Posted 04-18-2009 at 05:55 PM by Lundind1

Well my pitch counter crapped out on me, I think that it was from overuse. There is something to be said by watching the pitch counts during games. I have a rule for major leaguers as to how many pitches I would like to see thrown. Here is what I can usually gather from the number of pitches per inning.

<9. Extremely efficient and probably in line to carry no hits or one hit for prolonged periods of a game. Pitcher is getting all his pitches over and is extremely deceptive. Causes batters to swing at enticing pitches out of the zone, that produce contact but quick outs. Pitcher is really dealing there. Words that come to mind are Complete game, Shut out, no hitter, and perfect game at the greatest.

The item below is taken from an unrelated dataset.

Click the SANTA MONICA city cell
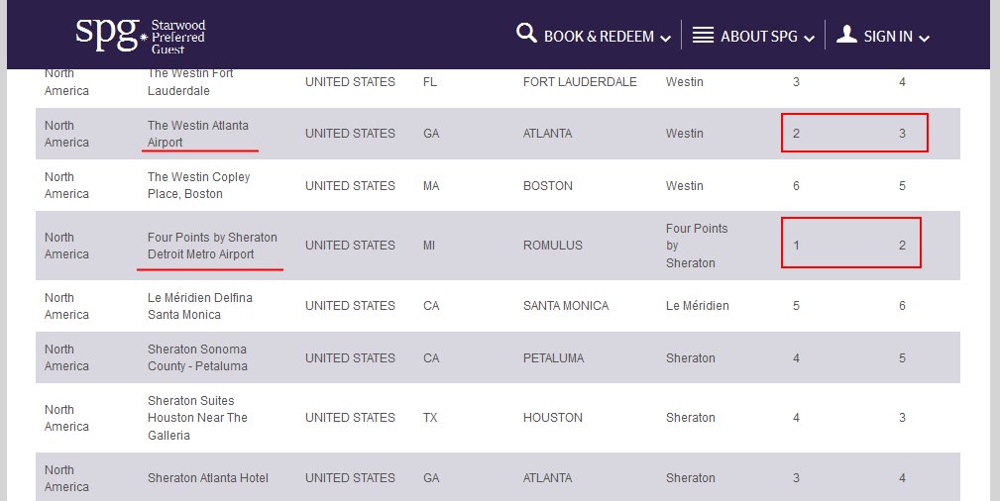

9-14. Efficient, deadly, deceptive, enough to shut down good hitting. String 3 guys together that have these consistent abilities to win 90-100 games. Many times in 2005 White Sox pitching got these results and were able to save more time from the bullpen. Great strikeout pitchers achieve these numbers of efficiency. These guys make great #1's and 2's. No wasted pitches.

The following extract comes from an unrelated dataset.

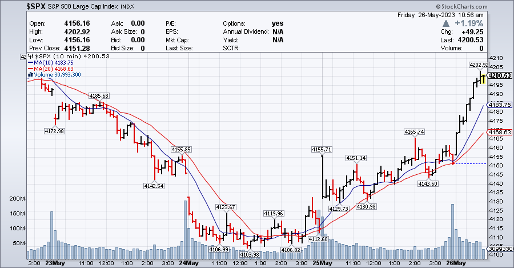The image size is (514, 268).
Task: Click the 24May date label on time axis
Action: click(188, 263)
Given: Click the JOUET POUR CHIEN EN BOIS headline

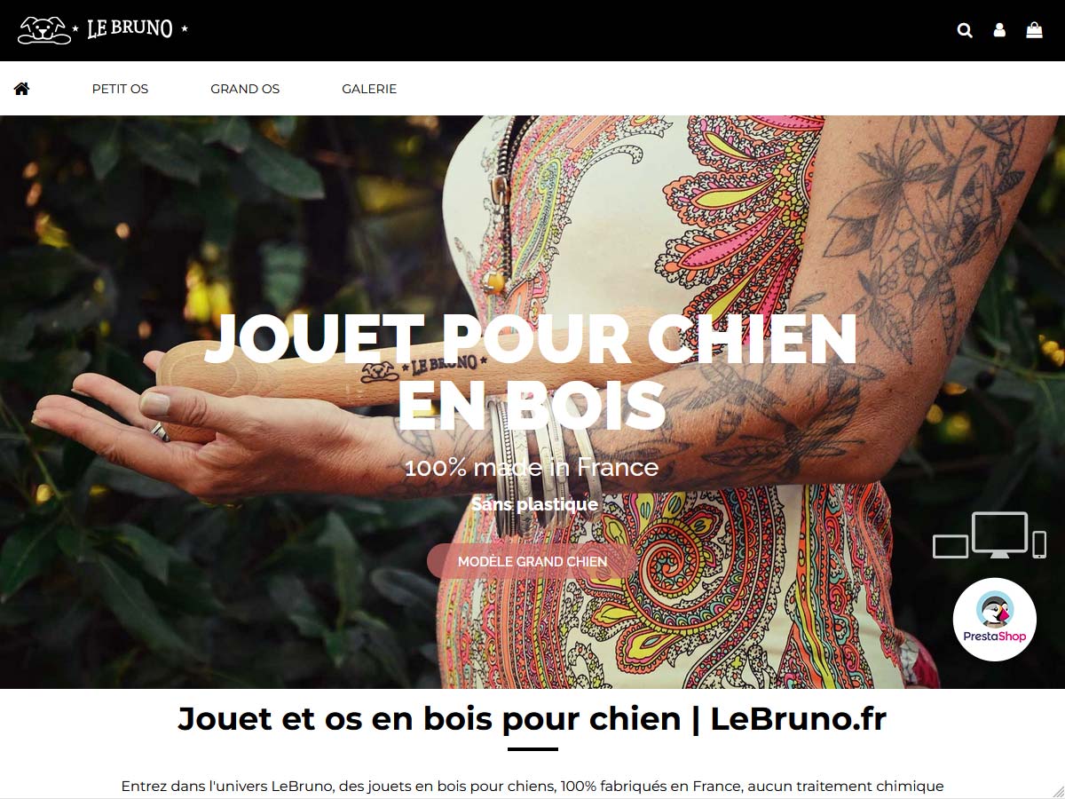Looking at the screenshot, I should [531, 370].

15-18. In my mind, this is the most that you would like to see out of a starter per inning. Anything more that this and it becomes a taxing proposition for the arms of the starters and the Bullpen. Can usually work about 6 full innings turn things over to the setup men and closers in the Bullpen. Still effective and will scatter hits and walks sporatically over the number of innings pitched.

19-24. Starting to labor, stuggles with command and pitch selection. A large liability in your rotation if the stuggles are sustained. Pitcher may not have it that day. Time for a good long reliever. May also indicate that the other team's bats are thriving.

25+. Done. Either the other team is battling, location is suffering, or pitcher is stuggling mightily with control. Either way, these games tend to get out of had quickly. Tons of wasted pitches, not effective at all.

These are just some of the guidelines that I use to judge a pitchers performance. Not always the rule, so just take it as a suggestion for watching your pitchers.

There are other factors that come into play. Bad defense and errors will prolong innings and inflate these numbers. Also batters that are more patient, seeing more pitches, will run these numbers higher.

Finally umpiring will help determine these numbers too. If a pitcher is getting squeezed, then the number will go up. Another situation that umpiring will effect a performance is when the strike zone moves. Generally, most umps will either call inside strikes or outside strikes. Sometimes that might change just a slight amount due to fatigue or other factors. Face it, they are human too.

One last note on pitching counts. The Indians sent 17 men to the plate at New Yankee Stadium and scored 14 runs in the inning. I don't know if I have ever seen anything like that before. Let me know if you remember an inning getting away from a major league team like that.